Article |
---+---

Why Your 'Shelf Life' Hasn't Expired.
Contrary to popular belief, the life of a white-collar worker is more than cheap cups of coffee and endless meetings. It includes wedging your actual work between these meetings and navigating unwritten rules created by the organization. Professionals also struggle with gossip, managing leadership expectations, and the fickle nature of the global economy. The amount of emotional and mental labor is tremendous. Success also requires staying up to date on the latest market news, trends, and technology. It means that if you want to be successful, you become a knowledge omnivore, consuming everything you can, so you have enough nourishment to survive in the economy. It is exhausting, and I doubt it will improve in my lifetime. This week, a small celebrity spat reminded me of the subtle bias I am beginning to face in the workforce.

---+---

Source excerpt |
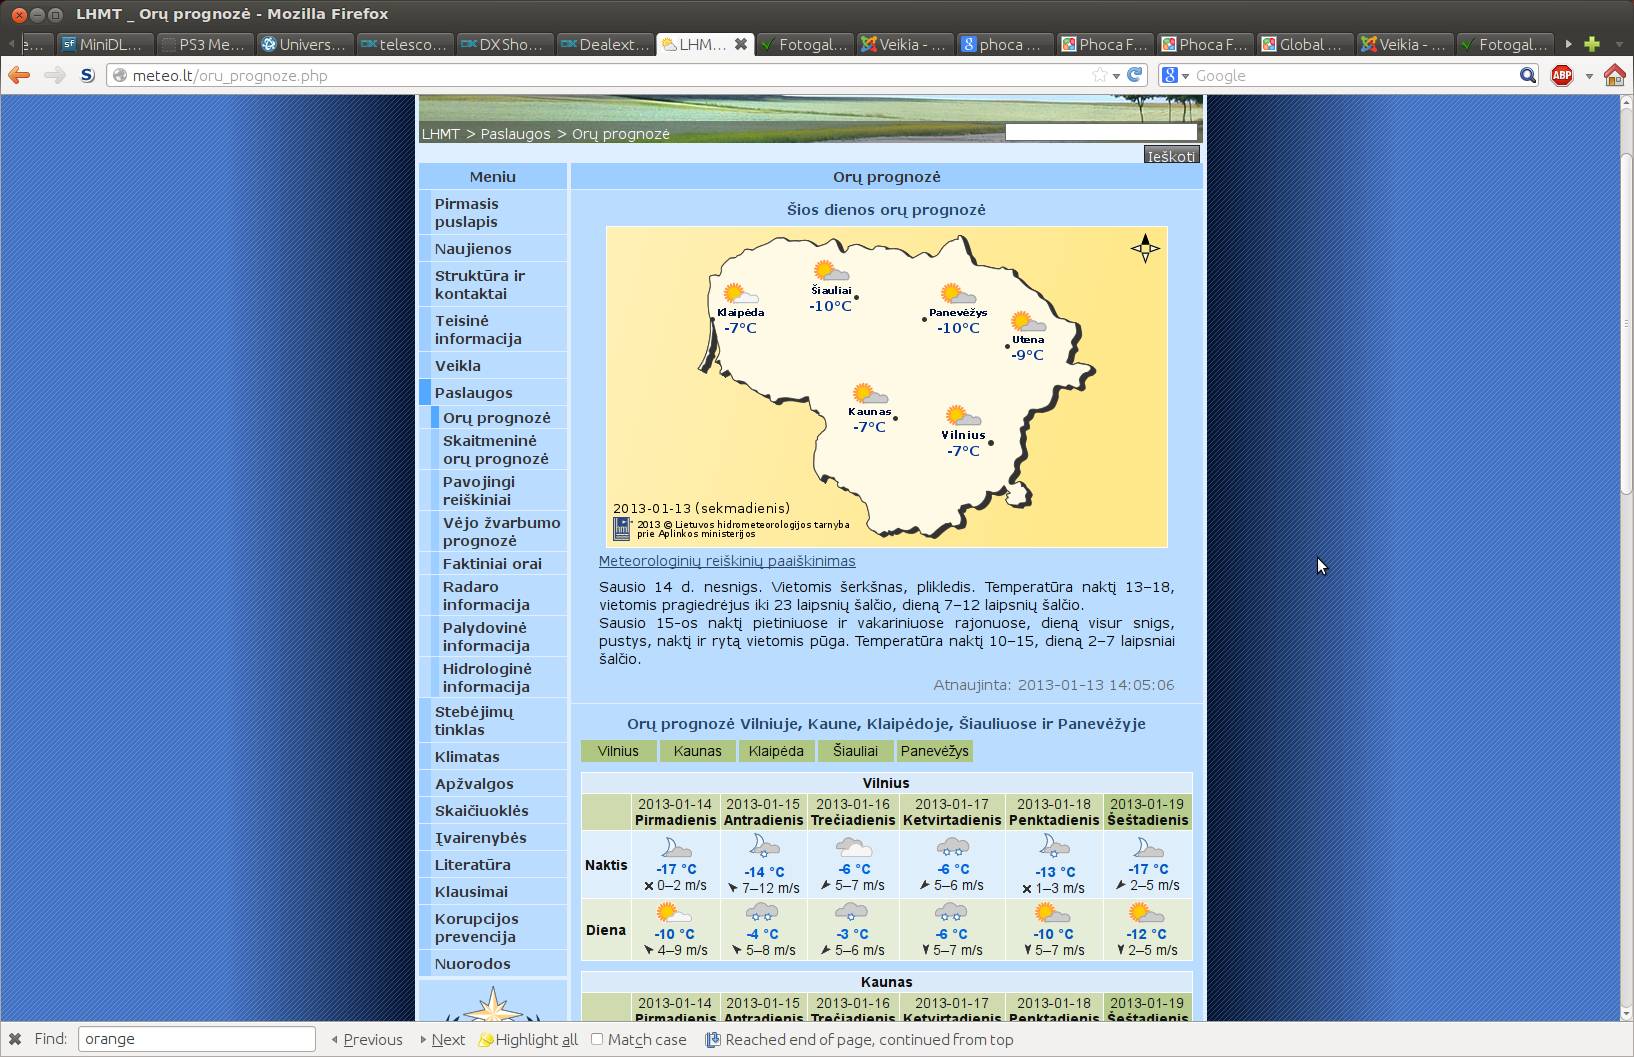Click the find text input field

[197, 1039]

---+---

Parts of the exercise |
**1.** Answer these questions about the article on white-collar work:
(a) According to popular belief, what does a white-collar worker's life consist of?
(b) What does the article say a person must become in order to be successful?
(c) What reminded the writer this week of the bias they are beginning to face?
**2.** Give the next part of the article on white-collar work, starting after its last sentence.

Answers for the tasks |
**1.**
(a) Cheap cups of coffee and endless meetings.
(b) A knowledge omnivore.
(c) A small celebrity spat.

**2.**
Howie Mandel has made a career being funny and weird. In his early career, he would inflate a surgical glove with his face, and his catch phrase "What?" still rings in my head during a tedious status meeting. One of his stand-up characters, "Bobby," became a popular Saturday morning cartoon. As he grew in popularity, he became a game show host and is one of the judges on "America's Got Talent." He has been open about his mental health struggles and has crippling germophobia. Remarkably, he has remained in the public eye for so long.
This week, he was on a morning talk show promoting his latest project, and things got frosty. The hostess, Kelly Rippa, said that Mandel looked "good for his age," and Mandel got cranky.
"It's like saying, 'You're smart for a stupid person. 'Oh, you look smart; you seem smart."
I am sure that no offense was intended, but I can understand the pushback. Mandel's career spans 45 years, and he is 70. The implication is that, for an old guy, he looks good.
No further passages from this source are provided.